◆ What the task asks
Set out the listing word for word. End with the line that contains "Given: Expand browser".

◆ Records provided
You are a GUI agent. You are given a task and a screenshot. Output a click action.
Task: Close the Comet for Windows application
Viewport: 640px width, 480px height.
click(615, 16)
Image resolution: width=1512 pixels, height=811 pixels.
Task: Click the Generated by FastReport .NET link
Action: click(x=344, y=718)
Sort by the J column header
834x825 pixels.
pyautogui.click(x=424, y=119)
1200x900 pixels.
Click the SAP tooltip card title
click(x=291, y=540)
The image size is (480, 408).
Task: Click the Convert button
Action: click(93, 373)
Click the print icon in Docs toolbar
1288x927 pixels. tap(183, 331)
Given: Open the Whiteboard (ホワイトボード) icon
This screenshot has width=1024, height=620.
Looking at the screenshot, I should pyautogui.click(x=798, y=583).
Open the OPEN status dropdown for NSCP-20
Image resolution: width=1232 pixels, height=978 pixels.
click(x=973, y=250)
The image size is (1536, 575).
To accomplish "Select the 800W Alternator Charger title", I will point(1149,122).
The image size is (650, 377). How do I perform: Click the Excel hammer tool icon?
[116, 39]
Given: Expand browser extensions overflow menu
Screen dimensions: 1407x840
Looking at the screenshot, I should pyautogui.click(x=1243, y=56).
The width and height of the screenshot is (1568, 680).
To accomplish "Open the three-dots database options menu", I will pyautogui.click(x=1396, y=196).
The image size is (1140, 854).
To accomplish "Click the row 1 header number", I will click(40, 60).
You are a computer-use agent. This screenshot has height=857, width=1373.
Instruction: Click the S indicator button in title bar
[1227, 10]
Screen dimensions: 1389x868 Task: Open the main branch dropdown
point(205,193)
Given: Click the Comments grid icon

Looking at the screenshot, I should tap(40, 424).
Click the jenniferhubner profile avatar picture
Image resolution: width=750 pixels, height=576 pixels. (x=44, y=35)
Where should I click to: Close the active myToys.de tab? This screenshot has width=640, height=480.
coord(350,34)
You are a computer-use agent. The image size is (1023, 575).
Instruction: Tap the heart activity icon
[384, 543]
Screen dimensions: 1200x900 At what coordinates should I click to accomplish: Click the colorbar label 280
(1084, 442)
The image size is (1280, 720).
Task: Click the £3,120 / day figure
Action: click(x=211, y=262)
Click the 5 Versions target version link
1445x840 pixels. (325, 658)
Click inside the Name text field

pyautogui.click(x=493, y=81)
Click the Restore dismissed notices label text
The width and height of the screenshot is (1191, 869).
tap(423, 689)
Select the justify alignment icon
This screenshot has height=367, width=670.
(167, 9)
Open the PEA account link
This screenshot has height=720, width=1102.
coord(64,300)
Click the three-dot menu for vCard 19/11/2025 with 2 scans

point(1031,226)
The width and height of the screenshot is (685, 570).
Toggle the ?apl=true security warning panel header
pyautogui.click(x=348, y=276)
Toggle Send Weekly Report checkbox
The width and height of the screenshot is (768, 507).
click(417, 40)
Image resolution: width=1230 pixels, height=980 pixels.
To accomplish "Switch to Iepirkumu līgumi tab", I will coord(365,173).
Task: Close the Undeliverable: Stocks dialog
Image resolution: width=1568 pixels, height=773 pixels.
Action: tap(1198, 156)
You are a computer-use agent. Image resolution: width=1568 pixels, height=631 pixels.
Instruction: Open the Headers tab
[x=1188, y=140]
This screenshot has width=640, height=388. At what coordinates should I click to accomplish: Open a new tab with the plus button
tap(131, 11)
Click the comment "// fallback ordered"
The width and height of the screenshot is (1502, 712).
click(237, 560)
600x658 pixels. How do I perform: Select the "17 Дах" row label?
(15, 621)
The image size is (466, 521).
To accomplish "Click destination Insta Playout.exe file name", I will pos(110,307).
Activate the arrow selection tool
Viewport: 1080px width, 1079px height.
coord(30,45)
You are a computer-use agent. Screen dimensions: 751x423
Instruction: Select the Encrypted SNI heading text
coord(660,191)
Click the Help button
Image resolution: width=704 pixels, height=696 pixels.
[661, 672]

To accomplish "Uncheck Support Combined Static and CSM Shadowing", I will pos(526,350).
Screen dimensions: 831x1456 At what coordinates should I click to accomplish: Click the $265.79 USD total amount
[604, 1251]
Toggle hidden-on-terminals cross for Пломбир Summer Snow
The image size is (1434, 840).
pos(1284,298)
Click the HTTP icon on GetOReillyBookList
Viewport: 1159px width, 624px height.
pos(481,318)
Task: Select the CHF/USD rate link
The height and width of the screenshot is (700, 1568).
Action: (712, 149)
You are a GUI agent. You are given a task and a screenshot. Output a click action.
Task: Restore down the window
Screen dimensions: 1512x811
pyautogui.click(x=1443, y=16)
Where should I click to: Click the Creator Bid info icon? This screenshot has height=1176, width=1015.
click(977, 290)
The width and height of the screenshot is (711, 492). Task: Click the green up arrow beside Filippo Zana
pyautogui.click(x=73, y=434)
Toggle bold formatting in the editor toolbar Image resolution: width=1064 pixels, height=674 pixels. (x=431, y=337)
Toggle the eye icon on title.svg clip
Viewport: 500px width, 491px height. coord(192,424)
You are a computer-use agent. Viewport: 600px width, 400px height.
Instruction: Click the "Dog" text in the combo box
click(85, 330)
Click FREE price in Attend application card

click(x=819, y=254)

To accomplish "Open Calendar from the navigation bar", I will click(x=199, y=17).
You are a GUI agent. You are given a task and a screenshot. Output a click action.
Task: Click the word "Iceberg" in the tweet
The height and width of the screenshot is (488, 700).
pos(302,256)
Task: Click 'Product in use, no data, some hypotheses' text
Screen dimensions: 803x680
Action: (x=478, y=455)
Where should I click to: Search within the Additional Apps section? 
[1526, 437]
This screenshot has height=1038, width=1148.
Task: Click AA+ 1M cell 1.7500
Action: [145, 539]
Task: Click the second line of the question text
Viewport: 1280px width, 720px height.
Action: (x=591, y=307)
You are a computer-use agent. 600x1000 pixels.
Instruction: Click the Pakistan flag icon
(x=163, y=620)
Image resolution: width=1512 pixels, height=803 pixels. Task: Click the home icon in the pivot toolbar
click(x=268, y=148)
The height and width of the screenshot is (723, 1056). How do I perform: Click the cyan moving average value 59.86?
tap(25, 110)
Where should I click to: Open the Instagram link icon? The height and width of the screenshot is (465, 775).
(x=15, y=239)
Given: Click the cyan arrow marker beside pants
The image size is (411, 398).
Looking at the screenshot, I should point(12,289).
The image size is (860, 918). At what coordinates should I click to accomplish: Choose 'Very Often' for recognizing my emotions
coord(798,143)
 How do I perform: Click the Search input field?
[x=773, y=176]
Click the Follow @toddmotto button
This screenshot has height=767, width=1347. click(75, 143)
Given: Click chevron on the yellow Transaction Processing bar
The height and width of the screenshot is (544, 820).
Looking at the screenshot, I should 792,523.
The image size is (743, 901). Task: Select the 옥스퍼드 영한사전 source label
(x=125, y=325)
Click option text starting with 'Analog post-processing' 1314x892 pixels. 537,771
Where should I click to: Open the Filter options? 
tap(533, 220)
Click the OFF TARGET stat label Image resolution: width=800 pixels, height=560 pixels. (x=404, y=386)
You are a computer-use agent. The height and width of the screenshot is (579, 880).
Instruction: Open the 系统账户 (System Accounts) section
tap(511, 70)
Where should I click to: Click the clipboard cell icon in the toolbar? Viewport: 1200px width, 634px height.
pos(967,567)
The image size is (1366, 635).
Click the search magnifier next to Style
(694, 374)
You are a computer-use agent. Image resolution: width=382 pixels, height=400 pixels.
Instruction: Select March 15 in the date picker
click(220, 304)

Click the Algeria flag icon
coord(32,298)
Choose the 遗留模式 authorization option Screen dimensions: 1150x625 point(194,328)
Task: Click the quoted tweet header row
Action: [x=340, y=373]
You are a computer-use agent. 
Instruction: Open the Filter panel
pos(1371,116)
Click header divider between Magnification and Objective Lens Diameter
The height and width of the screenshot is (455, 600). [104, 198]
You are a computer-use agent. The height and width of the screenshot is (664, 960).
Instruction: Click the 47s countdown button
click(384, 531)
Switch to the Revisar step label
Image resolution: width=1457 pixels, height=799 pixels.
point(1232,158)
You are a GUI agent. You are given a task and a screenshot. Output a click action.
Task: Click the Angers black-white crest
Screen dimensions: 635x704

◆ Exercise output
You are a GUI agent. You are given a task and a screenshot. Output a click action.
Task: Close the Comet for Windows application
Viewport: 640px width, 480px height.
click(615, 16)
Image resolution: width=1512 pixels, height=811 pixels.
Task: Click the Generated by FastReport .NET link
Action: click(x=344, y=718)
Sort by the J column header
834x825 pixels.
pyautogui.click(x=424, y=119)
1200x900 pixels.
Click the SAP tooltip card title
click(x=291, y=540)
The image size is (480, 408).
Task: Click the Convert button
Action: click(93, 373)
Click the print icon in Docs toolbar
1288x927 pixels. tap(183, 331)
Given: Open the Whiteboard (ホワイトボード) icon
This screenshot has width=1024, height=620.
Looking at the screenshot, I should pyautogui.click(x=798, y=583).
Open the OPEN status dropdown for NSCP-20
Image resolution: width=1232 pixels, height=978 pixels.
click(x=973, y=250)
The image size is (1536, 575).
To accomplish "Select the 800W Alternator Charger title", I will point(1149,122).
The image size is (650, 377). How do I perform: Click the Excel hammer tool icon?
[116, 39]
Given: Expand browser extensions overflow menu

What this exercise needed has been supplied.